# [Problem to solve]
Copy exactly. Begin at the line containing "Task: Click the" and stop at the last line of the entries, omitting any pictures.
_ _ _ _ _ _ _
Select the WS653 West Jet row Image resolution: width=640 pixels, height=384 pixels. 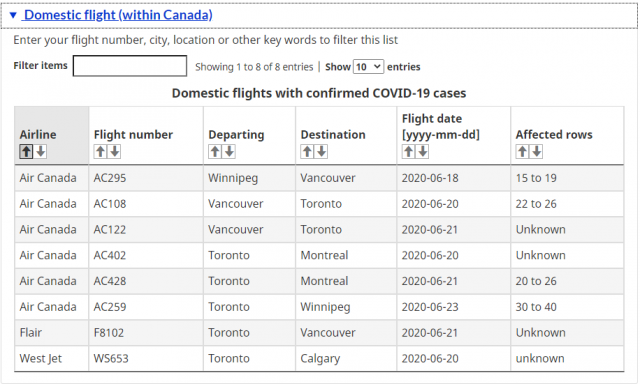pyautogui.click(x=319, y=358)
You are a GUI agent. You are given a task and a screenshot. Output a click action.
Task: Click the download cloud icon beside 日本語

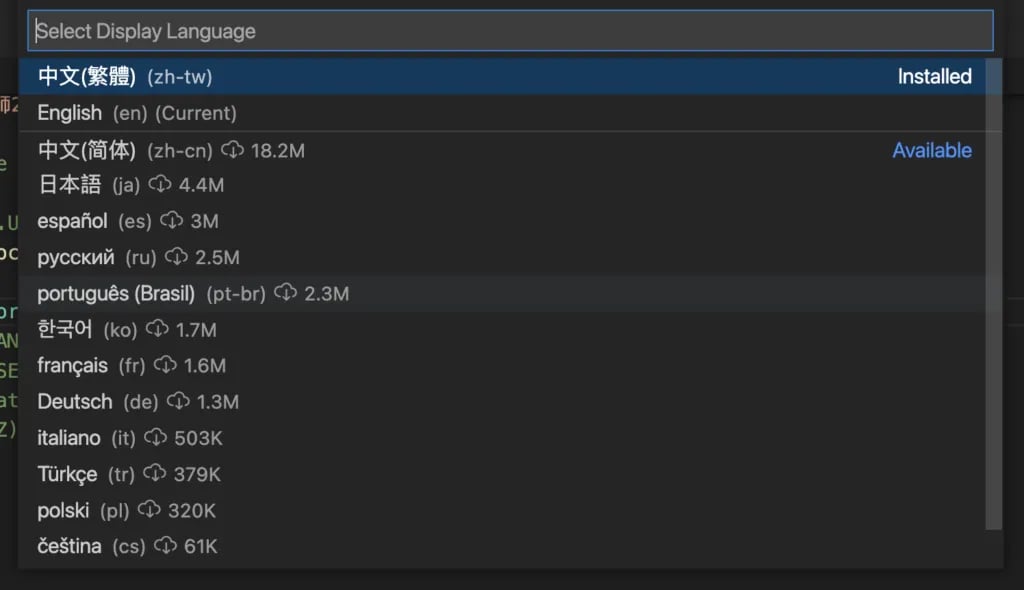click(159, 185)
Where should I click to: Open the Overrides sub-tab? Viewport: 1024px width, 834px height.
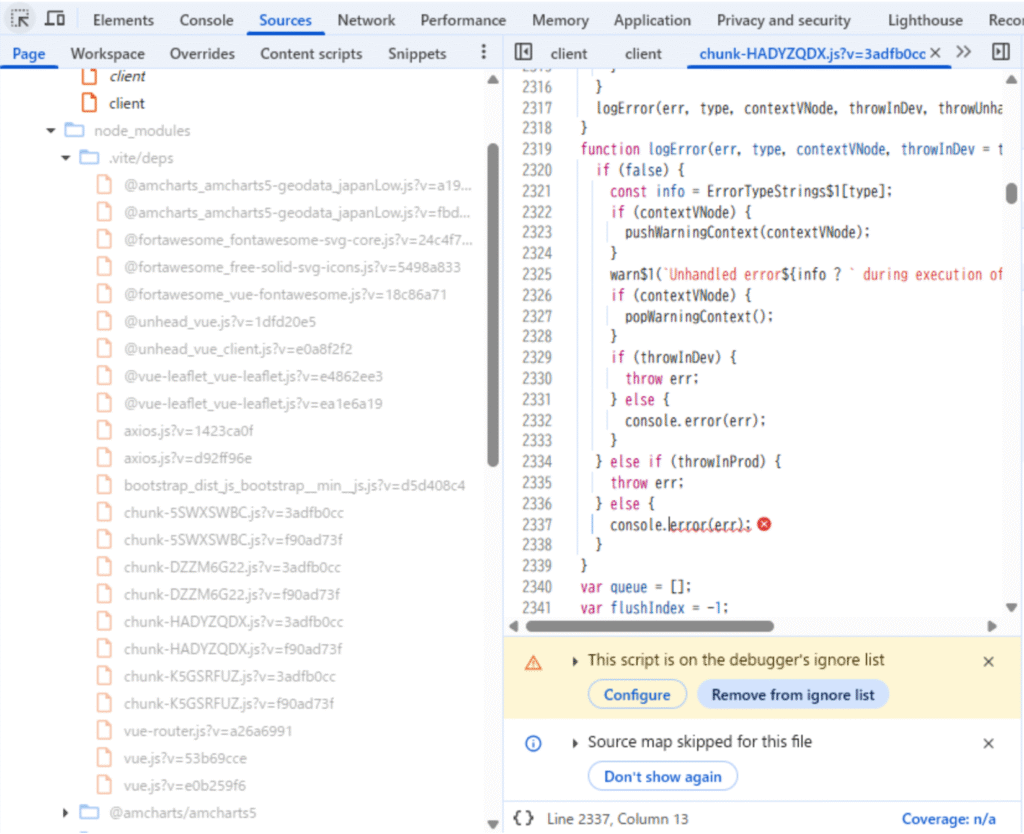coord(202,54)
_ _ _ _ _ _ _
# [Answer area]
Task: Click the download cloud icon beside 日本語

click(159, 185)
Where should I click to: Open the Overrides sub-tab? Viewport: 1024px width, 834px height.
coord(202,54)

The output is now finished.